** begin DATA LINES **

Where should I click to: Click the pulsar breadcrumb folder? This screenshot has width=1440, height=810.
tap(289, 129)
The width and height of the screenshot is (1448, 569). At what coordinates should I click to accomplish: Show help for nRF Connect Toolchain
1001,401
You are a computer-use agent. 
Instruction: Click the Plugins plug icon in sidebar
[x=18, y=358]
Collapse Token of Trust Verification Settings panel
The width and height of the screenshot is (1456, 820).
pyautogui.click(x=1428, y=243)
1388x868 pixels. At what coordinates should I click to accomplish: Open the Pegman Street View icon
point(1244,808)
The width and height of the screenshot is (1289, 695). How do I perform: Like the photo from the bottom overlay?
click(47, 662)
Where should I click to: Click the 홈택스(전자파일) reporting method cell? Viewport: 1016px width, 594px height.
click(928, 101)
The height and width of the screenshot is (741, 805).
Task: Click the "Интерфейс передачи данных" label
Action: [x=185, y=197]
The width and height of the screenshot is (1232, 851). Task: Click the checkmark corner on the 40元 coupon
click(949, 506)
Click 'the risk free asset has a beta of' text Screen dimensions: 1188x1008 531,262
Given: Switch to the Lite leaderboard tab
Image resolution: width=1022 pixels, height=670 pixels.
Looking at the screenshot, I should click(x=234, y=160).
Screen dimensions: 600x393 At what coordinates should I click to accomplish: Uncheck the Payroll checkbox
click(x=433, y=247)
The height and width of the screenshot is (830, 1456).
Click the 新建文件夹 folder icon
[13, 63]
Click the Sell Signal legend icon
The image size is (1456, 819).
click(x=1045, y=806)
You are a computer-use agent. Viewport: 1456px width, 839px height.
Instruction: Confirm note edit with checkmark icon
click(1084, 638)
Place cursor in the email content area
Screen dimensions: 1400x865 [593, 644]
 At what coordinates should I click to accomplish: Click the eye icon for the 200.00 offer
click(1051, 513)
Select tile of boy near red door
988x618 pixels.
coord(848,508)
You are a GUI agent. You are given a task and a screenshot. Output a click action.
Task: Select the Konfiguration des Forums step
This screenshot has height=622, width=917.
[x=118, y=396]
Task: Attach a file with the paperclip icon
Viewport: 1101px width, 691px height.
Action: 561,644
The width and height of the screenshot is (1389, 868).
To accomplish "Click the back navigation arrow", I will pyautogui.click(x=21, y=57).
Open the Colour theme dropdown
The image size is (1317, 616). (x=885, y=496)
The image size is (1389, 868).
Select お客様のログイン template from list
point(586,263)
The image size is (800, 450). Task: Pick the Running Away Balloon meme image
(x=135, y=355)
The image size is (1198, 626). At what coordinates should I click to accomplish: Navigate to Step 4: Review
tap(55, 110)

** end DATA LINES **

= TASK DIRECTIONS =
Which lines of the records above contain the word "what", matching case? Copy each of those lines in full.

= OUTPUT BELOW =
The width and height of the screenshot is (1448, 569). At what coordinates should I click to accomplish: Show help for nRF Connect Toolchain
1388x868 pixels. At what coordinates should I click to accomplish: Open the Pegman Street View icon
Screen dimensions: 600x393 At what coordinates should I click to accomplish: Uncheck the Payroll checkbox
 At what coordinates should I click to accomplish: Click the eye icon for the 200.00 offer
The image size is (1198, 626). At what coordinates should I click to accomplish: Navigate to Step 4: Review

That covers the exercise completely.